→ EXERCISE
Pull out each line of the material below that contains the word "should", copying every such line in full.

→ Click-target data
%%
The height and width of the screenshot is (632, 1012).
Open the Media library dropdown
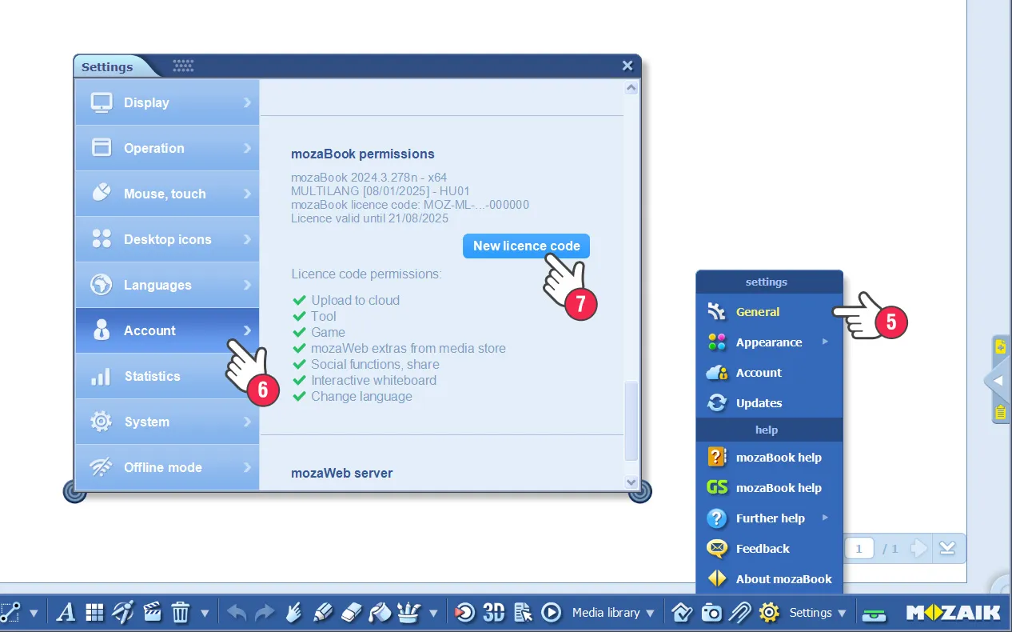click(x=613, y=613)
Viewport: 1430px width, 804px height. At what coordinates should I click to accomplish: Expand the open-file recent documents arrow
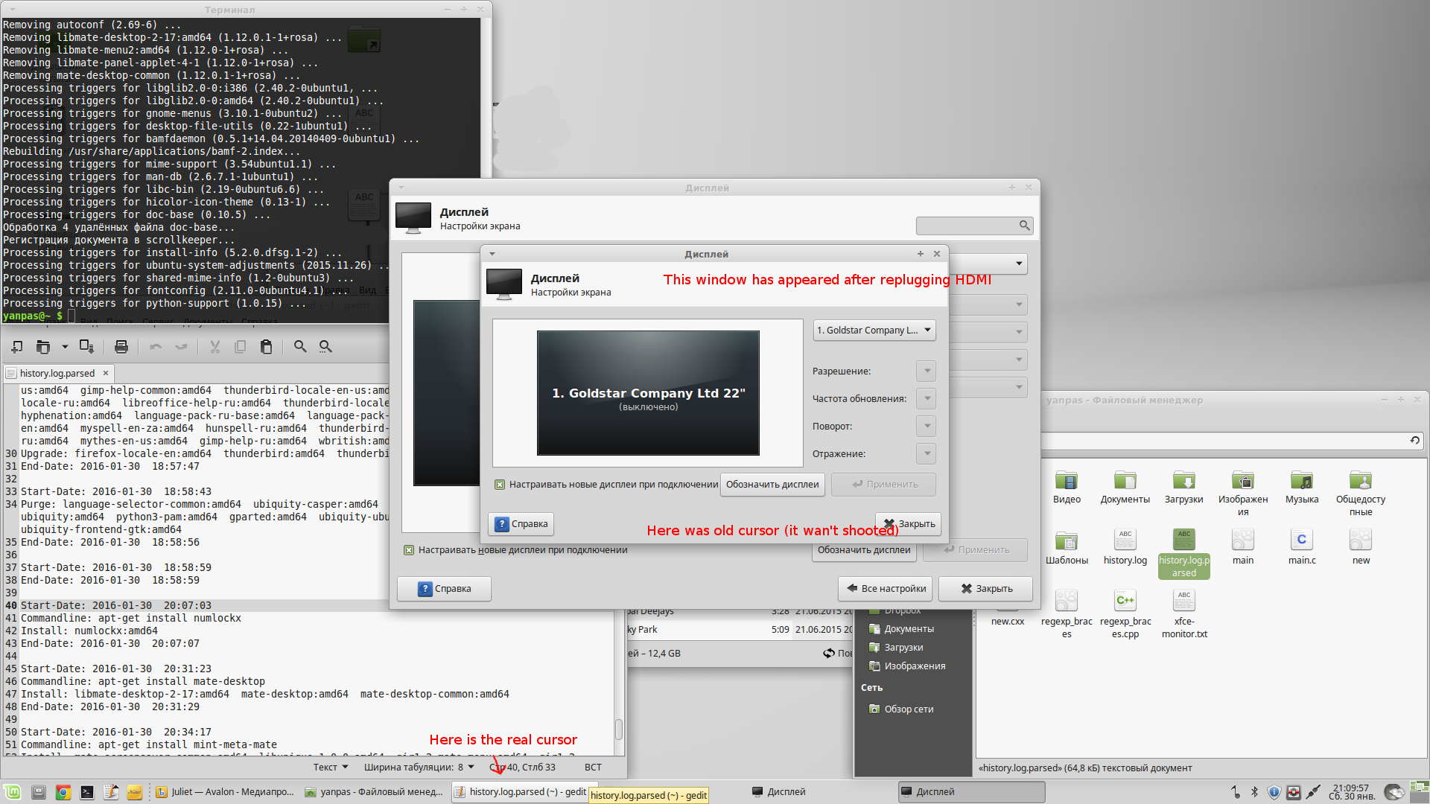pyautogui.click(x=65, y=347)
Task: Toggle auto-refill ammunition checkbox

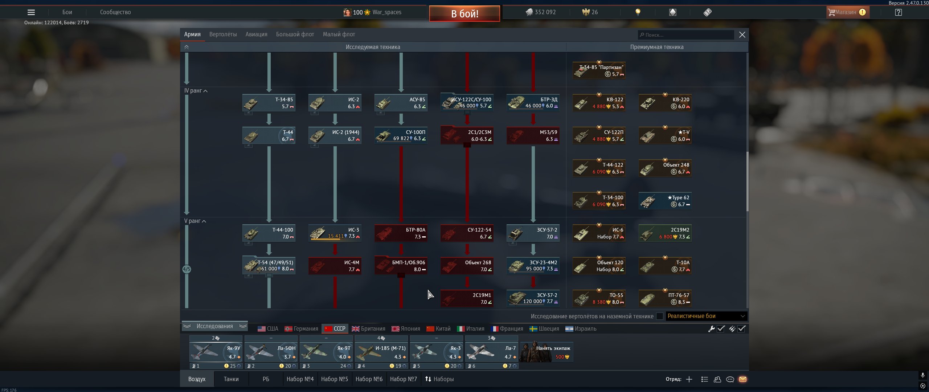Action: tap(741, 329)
%%
%%
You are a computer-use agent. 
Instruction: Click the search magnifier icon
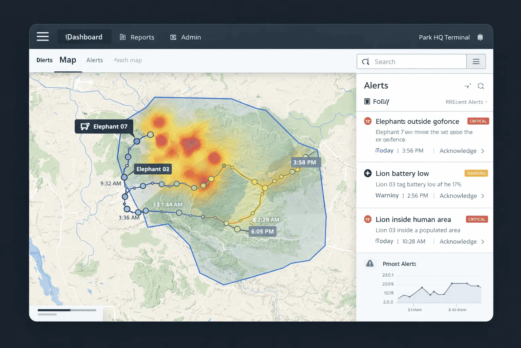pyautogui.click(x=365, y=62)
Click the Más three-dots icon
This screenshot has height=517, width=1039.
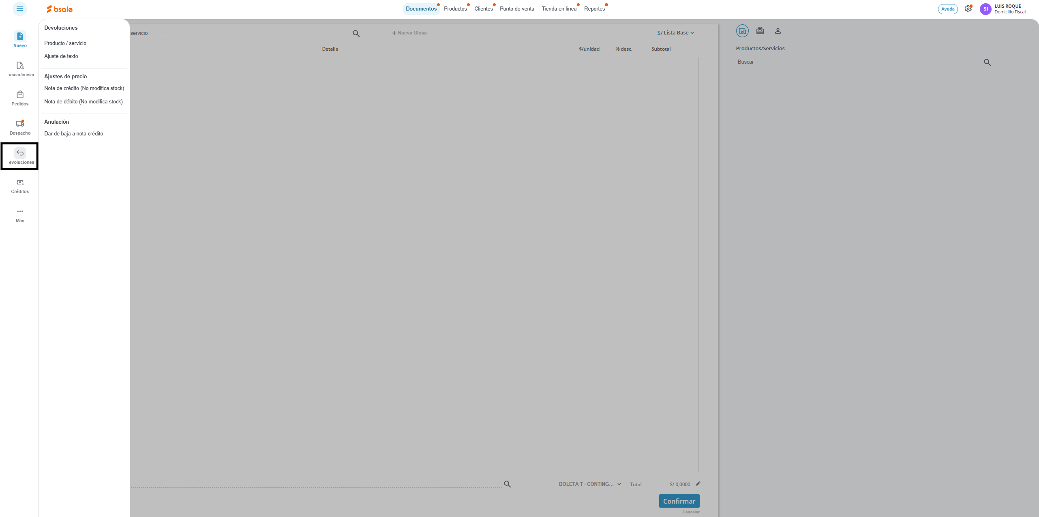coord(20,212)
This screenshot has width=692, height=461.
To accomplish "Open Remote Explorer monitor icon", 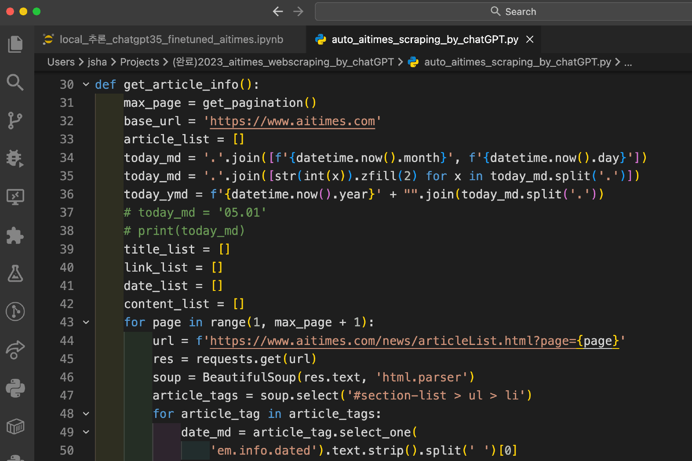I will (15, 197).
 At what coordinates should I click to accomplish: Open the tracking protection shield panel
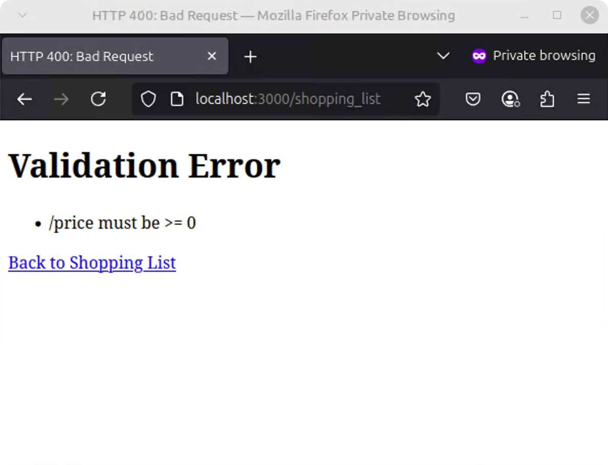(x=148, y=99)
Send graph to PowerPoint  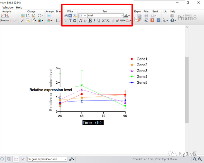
%%
→ WRITTEN ANSWER
Viewport: 1430px width, 804px height. At what coordinates should I click to accomplish: Expand the open-file recent documents arrow
 At what coordinates should I click to accomplish: Open the tracking protection shield panel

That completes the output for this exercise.